▸ **Dataset entries**

━━━━━━

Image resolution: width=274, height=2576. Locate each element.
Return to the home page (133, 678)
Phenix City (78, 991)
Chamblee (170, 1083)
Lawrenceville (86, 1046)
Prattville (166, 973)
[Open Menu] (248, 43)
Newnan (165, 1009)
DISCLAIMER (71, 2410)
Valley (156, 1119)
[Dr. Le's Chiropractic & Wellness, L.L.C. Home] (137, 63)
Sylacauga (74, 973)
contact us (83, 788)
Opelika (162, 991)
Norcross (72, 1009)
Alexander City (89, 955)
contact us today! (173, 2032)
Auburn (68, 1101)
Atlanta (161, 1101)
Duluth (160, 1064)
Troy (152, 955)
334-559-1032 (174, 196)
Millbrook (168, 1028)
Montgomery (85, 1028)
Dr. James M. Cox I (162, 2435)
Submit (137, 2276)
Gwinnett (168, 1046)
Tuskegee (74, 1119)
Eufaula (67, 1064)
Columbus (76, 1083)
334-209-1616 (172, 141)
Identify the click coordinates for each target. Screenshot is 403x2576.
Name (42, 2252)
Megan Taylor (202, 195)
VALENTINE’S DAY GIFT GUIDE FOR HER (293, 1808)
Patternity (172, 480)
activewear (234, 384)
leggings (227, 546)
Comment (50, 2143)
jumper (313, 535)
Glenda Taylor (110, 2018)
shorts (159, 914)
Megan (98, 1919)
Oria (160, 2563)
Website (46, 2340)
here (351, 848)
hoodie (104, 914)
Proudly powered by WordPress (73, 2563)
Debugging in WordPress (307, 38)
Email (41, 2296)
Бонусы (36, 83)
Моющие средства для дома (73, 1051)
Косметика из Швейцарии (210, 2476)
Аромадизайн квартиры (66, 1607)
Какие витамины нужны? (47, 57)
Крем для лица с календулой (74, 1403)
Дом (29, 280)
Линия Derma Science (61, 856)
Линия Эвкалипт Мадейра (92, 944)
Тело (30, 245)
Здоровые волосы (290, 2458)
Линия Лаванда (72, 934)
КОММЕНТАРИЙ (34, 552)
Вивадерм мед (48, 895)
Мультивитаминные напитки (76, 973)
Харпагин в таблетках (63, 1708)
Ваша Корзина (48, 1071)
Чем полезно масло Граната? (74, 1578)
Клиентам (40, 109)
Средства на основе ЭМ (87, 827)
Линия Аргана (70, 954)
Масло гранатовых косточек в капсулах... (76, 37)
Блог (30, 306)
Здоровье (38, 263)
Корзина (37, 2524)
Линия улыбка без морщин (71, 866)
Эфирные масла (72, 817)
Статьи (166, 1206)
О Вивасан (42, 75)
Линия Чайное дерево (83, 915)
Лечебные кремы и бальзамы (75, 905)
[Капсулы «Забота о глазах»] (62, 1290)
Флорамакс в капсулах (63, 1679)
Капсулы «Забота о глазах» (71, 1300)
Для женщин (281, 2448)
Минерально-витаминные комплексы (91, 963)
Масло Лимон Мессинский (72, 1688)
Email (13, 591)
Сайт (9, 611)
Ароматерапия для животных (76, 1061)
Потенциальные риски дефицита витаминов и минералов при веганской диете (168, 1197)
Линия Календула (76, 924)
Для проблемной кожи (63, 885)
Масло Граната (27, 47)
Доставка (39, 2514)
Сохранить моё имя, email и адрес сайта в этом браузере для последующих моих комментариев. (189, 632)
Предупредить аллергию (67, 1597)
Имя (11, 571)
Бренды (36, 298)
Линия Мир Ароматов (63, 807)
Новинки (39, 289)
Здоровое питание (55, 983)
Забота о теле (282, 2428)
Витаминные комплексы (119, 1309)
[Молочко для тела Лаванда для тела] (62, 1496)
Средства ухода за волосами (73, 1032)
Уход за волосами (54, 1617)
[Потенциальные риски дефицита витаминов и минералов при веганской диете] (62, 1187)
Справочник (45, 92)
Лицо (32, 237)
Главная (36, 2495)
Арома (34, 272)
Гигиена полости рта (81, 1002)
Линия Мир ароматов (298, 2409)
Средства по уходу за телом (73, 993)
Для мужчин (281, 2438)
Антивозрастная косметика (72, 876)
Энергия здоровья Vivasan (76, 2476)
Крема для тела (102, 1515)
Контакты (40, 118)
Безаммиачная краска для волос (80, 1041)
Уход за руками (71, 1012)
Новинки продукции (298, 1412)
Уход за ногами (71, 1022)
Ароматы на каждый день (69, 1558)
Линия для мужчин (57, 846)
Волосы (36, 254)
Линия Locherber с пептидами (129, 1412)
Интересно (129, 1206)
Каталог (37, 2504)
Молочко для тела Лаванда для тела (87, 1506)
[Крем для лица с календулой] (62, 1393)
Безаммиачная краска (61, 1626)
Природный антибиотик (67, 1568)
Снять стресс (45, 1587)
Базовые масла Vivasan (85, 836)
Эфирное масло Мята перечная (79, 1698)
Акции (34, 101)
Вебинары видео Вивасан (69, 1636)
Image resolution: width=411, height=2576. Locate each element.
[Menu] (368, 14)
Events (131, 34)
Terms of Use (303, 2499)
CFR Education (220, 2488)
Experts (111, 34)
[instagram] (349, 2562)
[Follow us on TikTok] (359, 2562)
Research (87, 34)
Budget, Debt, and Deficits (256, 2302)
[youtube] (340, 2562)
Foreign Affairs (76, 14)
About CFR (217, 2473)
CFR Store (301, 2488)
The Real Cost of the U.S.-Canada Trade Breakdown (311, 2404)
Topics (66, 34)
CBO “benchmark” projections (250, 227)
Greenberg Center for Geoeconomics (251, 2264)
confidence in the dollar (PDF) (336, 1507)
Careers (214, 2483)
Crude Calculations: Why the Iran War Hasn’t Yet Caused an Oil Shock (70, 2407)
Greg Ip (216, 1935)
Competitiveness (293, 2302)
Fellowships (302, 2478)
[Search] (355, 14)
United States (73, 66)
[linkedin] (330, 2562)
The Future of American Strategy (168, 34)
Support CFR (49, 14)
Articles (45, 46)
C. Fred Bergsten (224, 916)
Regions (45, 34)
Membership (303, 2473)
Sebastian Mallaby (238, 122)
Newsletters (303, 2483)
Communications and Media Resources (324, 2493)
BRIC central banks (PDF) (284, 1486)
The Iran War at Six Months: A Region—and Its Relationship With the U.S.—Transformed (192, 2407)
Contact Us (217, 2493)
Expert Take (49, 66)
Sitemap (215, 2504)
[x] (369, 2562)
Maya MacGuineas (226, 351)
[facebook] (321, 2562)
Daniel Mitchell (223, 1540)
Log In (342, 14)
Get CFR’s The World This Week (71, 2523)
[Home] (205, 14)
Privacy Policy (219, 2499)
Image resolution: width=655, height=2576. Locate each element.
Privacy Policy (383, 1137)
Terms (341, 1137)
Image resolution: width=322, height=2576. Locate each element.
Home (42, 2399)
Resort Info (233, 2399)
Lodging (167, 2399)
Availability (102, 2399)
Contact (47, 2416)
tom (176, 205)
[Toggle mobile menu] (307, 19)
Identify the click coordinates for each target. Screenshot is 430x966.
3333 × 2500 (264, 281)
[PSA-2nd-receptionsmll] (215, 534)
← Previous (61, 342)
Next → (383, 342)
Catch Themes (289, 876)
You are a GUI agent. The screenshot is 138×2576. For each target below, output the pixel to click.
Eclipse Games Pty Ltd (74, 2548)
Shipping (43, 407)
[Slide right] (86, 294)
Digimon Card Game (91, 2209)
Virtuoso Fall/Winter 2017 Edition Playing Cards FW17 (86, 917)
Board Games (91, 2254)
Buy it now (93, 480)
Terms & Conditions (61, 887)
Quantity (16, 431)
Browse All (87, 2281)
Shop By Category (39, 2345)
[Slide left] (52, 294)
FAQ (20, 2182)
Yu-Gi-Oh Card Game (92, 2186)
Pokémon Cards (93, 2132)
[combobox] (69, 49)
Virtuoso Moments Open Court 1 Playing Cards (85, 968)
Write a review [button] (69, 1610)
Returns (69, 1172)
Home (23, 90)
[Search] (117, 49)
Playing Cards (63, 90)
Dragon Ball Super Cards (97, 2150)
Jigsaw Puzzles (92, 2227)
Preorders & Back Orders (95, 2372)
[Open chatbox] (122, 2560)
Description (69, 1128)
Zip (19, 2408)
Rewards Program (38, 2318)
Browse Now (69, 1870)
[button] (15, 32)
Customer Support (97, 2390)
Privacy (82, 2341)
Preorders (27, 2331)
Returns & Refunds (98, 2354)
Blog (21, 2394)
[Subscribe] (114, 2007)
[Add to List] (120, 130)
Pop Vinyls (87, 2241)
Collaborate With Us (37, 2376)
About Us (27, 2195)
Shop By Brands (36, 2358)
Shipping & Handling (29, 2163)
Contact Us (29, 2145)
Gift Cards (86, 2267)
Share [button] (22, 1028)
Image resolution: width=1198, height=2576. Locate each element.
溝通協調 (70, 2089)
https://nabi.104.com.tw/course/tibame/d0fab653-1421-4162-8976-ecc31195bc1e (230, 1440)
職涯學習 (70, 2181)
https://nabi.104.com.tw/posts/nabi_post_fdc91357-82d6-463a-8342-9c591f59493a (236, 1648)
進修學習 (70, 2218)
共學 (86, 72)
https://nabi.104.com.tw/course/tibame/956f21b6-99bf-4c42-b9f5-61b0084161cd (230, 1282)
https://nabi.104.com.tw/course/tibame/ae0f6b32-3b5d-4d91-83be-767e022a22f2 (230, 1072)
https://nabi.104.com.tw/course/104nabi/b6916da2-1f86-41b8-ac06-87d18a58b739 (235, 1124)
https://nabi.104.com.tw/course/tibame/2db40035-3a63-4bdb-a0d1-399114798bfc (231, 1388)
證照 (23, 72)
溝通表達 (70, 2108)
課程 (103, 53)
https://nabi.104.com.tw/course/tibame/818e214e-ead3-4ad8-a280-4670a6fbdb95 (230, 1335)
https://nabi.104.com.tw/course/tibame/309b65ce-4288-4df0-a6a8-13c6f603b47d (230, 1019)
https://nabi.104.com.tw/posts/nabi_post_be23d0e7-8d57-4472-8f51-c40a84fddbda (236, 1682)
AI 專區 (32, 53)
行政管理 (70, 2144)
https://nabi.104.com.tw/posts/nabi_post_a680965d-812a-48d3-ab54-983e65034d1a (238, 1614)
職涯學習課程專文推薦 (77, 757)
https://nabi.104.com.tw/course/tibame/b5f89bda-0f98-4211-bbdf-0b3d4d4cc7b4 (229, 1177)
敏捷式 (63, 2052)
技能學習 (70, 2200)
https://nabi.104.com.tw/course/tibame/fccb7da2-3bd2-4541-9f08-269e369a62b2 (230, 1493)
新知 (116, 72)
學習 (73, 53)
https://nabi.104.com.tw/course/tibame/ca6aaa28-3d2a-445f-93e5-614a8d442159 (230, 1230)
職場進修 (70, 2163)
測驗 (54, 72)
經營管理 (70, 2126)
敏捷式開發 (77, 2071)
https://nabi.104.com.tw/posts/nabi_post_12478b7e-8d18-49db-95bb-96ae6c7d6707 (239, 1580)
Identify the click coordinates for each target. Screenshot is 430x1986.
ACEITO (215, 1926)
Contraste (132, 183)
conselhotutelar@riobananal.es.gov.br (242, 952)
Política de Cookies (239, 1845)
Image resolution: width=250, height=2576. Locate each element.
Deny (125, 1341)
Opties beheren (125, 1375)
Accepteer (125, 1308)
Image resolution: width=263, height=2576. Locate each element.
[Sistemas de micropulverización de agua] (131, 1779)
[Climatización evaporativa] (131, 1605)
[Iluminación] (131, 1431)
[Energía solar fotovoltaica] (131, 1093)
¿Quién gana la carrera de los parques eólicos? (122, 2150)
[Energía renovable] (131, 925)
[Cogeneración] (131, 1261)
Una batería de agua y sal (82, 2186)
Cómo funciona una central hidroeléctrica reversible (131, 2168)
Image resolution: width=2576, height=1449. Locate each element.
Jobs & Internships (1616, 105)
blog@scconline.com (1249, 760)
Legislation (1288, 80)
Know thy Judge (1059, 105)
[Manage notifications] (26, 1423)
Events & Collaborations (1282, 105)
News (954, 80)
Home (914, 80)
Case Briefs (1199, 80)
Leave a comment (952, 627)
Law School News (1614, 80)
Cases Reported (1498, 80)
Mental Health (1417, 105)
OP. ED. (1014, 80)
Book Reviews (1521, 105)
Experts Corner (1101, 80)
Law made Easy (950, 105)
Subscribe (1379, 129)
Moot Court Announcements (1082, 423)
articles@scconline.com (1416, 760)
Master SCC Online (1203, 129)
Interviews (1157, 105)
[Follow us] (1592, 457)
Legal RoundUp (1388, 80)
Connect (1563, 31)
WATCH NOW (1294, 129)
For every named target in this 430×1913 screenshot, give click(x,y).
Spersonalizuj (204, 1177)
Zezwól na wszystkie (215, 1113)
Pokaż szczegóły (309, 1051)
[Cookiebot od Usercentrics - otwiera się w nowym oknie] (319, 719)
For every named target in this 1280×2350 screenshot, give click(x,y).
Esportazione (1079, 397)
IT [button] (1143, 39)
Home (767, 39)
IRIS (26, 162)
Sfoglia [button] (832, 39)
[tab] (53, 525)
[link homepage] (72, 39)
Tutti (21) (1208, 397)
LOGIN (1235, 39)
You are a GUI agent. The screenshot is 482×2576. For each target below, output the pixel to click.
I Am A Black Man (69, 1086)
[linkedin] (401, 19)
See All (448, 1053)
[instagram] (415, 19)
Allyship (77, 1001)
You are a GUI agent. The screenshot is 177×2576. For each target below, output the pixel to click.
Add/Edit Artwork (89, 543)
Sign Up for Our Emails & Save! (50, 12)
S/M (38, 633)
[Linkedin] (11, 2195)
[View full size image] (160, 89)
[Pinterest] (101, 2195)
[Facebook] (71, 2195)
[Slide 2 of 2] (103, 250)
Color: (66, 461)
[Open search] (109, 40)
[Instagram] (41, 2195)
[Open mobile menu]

━━━━━━

Only the lines above from the one with "Privacy Policy (219, 2499)" up to and including the one with "Terms & Conditions (61, 887)" should be repeated, exactly as written.

Privacy Policy (219, 2499)
Image resolution: width=655, height=2576. Locate each element.
Privacy Policy (383, 1137)
Terms (341, 1137)
Image resolution: width=322, height=2576. Locate each element.
Home (42, 2399)
Resort Info (233, 2399)
Lodging (167, 2399)
Availability (102, 2399)
Contact (47, 2416)
tom (176, 205)
[Toggle mobile menu] (307, 19)
Identify the click coordinates for each target. Screenshot is 430x966.
3333 × 2500 (264, 281)
[PSA-2nd-receptionsmll] (215, 534)
← Previous (61, 342)
Next → (383, 342)
Catch Themes (289, 876)
You are a GUI agent. The screenshot is 138×2576. For each target below, output the pixel to click.
Eclipse Games Pty Ltd (74, 2548)
Shipping (43, 407)
[Slide right] (86, 294)
Digimon Card Game (91, 2209)
Virtuoso Fall/Winter 2017 Edition Playing Cards FW17 (86, 917)
Board Games (91, 2254)
Buy it now (93, 480)
Terms & Conditions (61, 887)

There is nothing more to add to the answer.